◆ YOUR ASSIGNMENT ◆
After locating the line that contains "845x474 pixels." in the data below, set down exactly that line and each one after it through the line that contains "Given: Collapse the Export Options section", and nothing more.

◆ INFORMATION ◆
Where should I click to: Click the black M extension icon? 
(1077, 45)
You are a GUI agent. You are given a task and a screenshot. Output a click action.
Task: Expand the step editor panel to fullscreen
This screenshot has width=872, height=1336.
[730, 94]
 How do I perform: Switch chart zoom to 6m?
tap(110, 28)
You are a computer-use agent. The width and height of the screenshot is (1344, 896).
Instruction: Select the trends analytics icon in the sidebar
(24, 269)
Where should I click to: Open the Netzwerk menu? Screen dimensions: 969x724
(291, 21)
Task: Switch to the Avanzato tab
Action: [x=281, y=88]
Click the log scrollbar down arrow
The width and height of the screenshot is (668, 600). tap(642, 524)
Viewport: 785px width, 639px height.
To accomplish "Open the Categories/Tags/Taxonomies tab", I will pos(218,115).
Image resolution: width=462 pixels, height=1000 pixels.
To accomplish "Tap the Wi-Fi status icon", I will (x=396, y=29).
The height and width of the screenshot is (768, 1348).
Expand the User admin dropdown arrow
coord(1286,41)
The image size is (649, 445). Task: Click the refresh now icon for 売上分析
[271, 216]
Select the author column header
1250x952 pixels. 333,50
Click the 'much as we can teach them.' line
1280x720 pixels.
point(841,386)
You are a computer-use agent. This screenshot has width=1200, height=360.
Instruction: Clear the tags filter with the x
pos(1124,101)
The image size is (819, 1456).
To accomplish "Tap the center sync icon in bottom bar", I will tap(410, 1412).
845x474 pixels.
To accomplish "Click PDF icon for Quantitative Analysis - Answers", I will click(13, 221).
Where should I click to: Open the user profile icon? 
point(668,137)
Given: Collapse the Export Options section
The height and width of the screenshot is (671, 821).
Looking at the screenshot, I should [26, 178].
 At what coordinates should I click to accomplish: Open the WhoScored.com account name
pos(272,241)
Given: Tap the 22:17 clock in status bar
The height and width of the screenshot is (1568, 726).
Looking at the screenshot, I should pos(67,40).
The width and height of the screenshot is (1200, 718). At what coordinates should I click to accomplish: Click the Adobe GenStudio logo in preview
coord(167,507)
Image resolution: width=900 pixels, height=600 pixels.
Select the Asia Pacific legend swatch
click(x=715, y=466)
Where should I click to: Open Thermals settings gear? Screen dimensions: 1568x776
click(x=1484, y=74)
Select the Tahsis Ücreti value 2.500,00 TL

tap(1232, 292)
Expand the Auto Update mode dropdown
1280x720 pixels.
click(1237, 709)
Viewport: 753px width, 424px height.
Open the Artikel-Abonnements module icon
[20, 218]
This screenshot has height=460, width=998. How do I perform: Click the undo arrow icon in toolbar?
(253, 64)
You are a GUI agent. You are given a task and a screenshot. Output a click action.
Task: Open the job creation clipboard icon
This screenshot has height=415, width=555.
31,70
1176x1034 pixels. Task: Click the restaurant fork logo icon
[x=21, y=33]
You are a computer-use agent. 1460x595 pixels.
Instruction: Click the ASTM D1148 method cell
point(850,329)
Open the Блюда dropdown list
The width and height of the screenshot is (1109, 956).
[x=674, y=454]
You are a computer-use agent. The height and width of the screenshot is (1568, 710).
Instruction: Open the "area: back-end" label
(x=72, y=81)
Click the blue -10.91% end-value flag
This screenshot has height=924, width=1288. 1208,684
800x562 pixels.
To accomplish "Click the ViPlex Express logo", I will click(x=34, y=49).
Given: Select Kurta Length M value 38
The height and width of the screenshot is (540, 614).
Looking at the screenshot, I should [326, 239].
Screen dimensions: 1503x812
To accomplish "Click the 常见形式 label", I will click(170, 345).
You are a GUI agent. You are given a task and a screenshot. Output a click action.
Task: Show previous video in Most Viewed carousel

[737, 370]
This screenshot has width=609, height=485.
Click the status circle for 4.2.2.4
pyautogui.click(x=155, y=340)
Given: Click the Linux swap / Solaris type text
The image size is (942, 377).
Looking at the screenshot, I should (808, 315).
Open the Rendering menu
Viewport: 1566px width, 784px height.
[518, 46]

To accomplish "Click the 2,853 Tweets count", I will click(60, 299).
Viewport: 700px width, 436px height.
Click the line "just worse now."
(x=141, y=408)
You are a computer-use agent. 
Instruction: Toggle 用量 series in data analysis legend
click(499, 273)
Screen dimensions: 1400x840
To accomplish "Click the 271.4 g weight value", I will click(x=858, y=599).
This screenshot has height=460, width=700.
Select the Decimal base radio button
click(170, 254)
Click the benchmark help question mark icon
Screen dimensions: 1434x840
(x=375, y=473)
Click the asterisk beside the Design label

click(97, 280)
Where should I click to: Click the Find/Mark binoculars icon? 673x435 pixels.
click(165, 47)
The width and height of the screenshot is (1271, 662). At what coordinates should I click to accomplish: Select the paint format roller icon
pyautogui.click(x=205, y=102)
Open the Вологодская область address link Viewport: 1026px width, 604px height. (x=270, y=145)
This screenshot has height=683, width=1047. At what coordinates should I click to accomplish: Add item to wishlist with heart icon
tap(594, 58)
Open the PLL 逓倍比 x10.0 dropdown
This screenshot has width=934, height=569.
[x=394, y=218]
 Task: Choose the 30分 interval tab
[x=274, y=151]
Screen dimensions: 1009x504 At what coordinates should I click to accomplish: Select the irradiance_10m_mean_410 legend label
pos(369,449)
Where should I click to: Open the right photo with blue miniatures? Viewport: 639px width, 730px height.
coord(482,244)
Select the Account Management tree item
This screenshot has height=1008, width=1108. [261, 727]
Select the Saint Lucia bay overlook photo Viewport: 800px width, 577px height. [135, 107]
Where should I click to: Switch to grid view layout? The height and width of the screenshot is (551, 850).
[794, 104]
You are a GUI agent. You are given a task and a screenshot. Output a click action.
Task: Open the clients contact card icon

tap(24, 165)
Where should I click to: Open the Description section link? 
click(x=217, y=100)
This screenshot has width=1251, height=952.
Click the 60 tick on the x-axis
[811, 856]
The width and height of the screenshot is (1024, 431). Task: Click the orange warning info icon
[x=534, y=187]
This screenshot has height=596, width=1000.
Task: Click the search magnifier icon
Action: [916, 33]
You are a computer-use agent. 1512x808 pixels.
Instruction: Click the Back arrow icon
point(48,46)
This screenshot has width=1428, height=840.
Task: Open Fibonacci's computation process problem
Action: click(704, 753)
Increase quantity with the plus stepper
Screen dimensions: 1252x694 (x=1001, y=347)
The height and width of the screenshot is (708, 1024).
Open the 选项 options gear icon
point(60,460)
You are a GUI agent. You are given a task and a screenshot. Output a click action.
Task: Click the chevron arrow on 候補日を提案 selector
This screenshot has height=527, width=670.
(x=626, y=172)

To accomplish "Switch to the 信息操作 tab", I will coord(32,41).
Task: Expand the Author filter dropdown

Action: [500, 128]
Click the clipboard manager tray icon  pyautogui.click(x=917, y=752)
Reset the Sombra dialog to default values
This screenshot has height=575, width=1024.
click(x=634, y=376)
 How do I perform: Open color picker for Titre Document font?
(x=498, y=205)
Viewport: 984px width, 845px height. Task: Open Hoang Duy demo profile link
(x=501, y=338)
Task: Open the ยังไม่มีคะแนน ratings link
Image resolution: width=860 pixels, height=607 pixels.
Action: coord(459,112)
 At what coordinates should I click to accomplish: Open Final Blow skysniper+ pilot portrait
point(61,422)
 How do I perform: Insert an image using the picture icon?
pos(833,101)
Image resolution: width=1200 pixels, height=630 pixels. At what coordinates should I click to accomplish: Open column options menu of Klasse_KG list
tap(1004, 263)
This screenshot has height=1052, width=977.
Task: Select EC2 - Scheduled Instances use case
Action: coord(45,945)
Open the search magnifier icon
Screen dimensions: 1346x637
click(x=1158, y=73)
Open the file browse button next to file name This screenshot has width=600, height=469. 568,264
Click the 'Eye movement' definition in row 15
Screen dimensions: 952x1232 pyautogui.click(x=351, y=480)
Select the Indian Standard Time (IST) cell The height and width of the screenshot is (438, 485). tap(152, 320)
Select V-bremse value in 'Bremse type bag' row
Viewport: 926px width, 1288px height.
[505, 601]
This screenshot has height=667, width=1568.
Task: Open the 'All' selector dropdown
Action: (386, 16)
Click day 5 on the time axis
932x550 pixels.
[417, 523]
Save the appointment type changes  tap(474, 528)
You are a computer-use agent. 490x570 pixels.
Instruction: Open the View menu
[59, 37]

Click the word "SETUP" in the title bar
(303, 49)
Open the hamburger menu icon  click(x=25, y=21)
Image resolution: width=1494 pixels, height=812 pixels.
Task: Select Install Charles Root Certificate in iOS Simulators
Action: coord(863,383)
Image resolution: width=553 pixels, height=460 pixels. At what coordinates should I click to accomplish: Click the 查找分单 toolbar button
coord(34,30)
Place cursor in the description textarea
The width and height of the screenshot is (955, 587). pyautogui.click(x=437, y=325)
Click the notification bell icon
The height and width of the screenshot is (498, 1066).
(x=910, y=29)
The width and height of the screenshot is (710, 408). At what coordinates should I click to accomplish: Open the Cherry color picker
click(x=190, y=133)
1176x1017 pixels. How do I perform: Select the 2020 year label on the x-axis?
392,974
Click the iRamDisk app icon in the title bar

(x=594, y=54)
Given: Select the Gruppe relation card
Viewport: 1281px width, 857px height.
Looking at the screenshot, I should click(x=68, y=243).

◆ SOLUTION TO THE PROBLEM ◆
845x474 pixels.
To accomplish "Click PDF icon for Quantitative Analysis - Answers", I will click(13, 221).
Where should I click to: Open the user profile icon? 
point(668,137)
Given: Collapse the Export Options section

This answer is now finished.